As I sit here writing this, I’m in the middle of a panic attack. Not only do I have a three-page paper due tomorrow that I conveniently haven’t gotten around to, but today I was supposed to fly out to Cincinnati to represent UD at a convention for English majors, alongside two of my peers. Unfortunately, a huge winter storm hit the Philadelphia area this week, canceling our flight. Although it was stressful booking and re-booking flights three times over, that isn’t what’s bothering me: it’s the prospect of getting there.

Over the past few days, I’ve been very anxious about getting to this conference. The most frustrating thing is that I have no logical reason to be and I know that. If you were to ask me why I’m anxious, my answer would range from, “What if the plane crashes? What if I have a traumatic head injury? What if I get in a car crash on the way to the airport?” What’s scaring me the most is that I normally don’t stress about these things. I love traveling and flying, so this truly must be a bad omen. I feel trapped because of the uncertainty of life. Whenever I get a panic attack, I hole up and want to deal with it alone because I don’t want to burden others with the stress of it. I don’t want to be asked, though I know it’s out of pure kindness, if there’s anything I want. Here’s what I really want: I don’t want to feel so (bleeping) anxious all the time. If there’s anything I could have in these moments of stress, it’s not water, it’s not reassurance, it would be this impossible burden being lifted off of my shoulders.

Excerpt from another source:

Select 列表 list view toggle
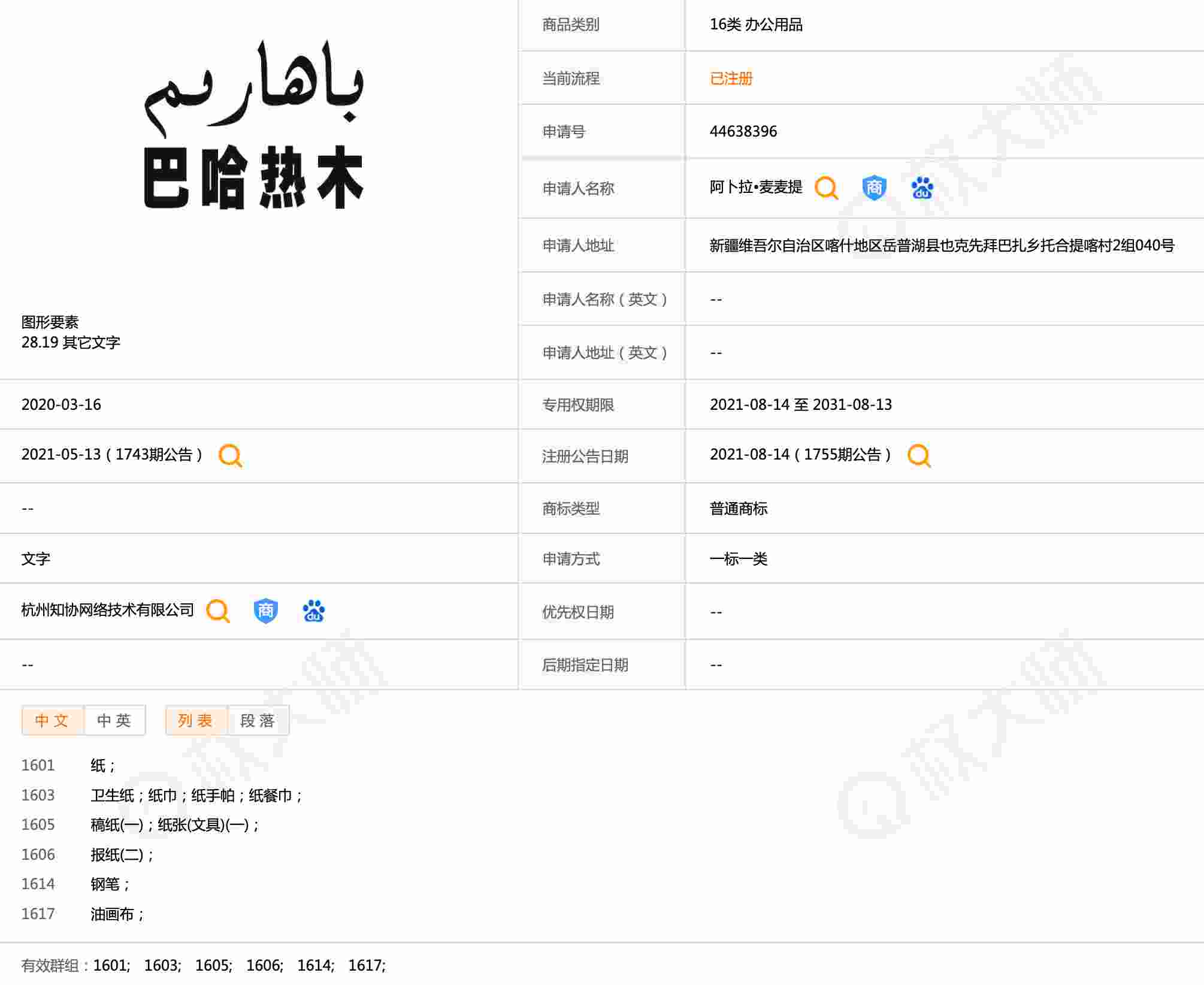This screenshot has height=985, width=1204. point(196,720)
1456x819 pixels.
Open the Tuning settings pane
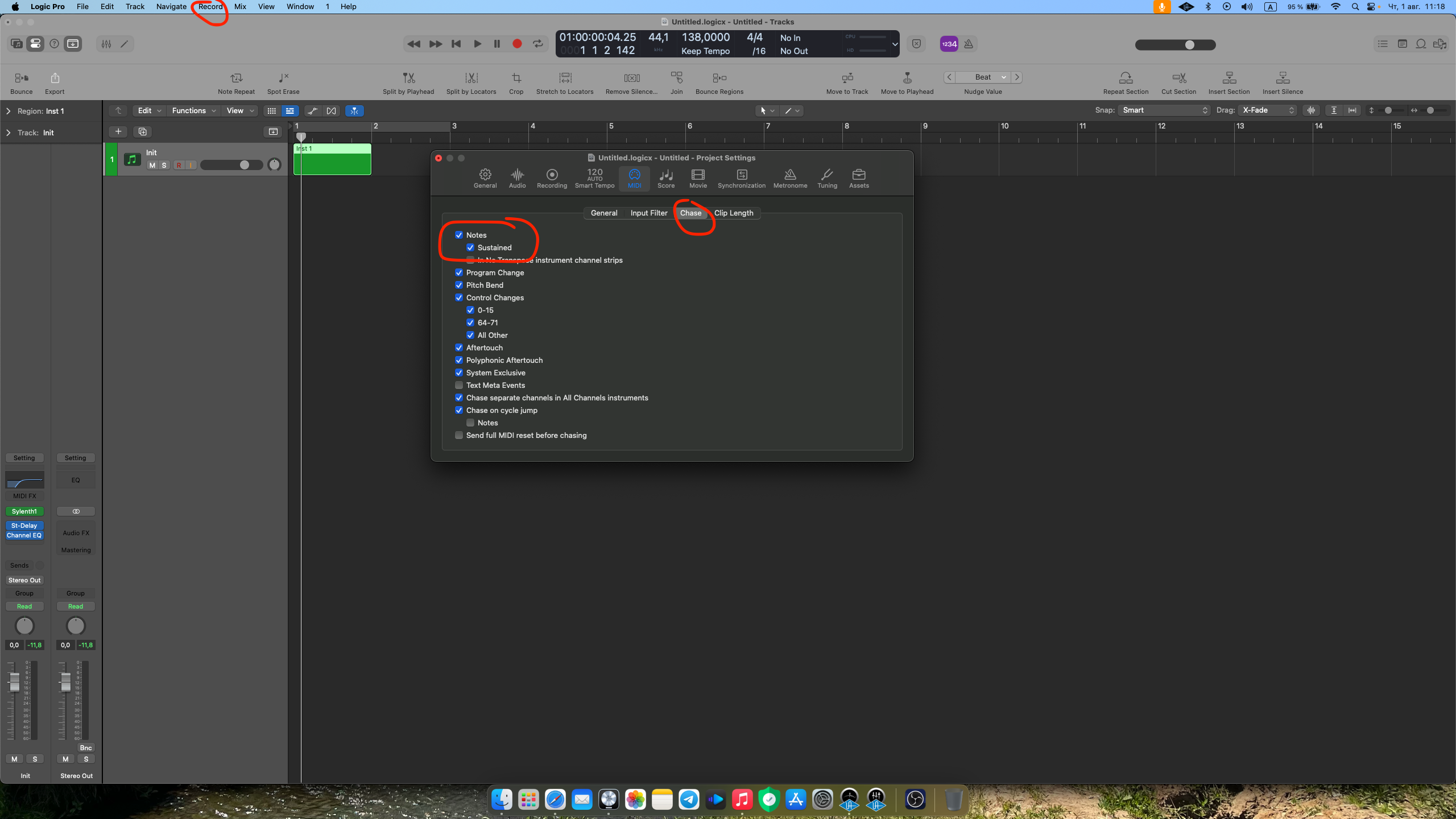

A lot of my anxiety is guilt-based. Why? Because there are millions of other things to worry about and I feel awful for having such adverse reactions to “first-world” problems. There are so many people in the world suffering for various reasons and I have the tendency to want to take the pain for them, since I know from experience that I can handle it. Then, maybe I wouldn’t feel so guilty about worrying if I had other things to deal with.

If I had to describe what it’s like to have an anxiety disorder in a few sentences, I would say: imagine two people living inside of you, controlling your every thought and action. Here’s the catch: you have to sustain both of them alone. What I need to remember, however, is that it’s not my fault. I was born this way and anxiety has shaped me into the woman I am today. Is it going to get easier? Yes. But will it go away? No.

Accepting that truth continues to be the most difficult thing for me. When my anxiety takes over, panic not only invades my brain, but my entire body. I end up resenting myself, because I know there’s no reason to worry, yet I do it anyway. Suddenly, I feel like I’m trapped underwater and I’m drowning and getting further and further away from land. I have no one to help me and pull me back onto the ship; all I have is myself. My deep breaths are few and far between, my neck begins to cramp up, and my heart feels like the bass that just dropped in an EDM track.

This is what my generalized anxiety disorder (GAD) often does to me and to many others. It takes things in life that we normally find enjoyable and blows them way out of proportion. It’s something that I have lived with and been professionally treated for for fifteen years, yet I’m learning more and more about the new lengths it can push me to every day.

Most of the time, my levels of stress are relatively low to moderate and I feel fine. Sure, I’ll have an intrusive thought pop into my head every once and awhile, but I’ve dealt with this long enough to calm myself down. However, it’s moments like these when I wonder: what would my life look like without anxiety? Would I be asleep now, ready to board my plane tomorrow? Would I have my paper finished, or at least started? Would I be able to trust others more? Would I be better at math and taking tests? Would people take me more seriously? Would I be considered more “normal?”

While I may never know the answer to these questions, nor a life without GAD, I’ve learned in my 20 years of life that all I can do is have faith. Faith in God, faith in the ones I love and most importantly: faith in myself.

Oh and getting on the plane tomorrow might be a probable solution too.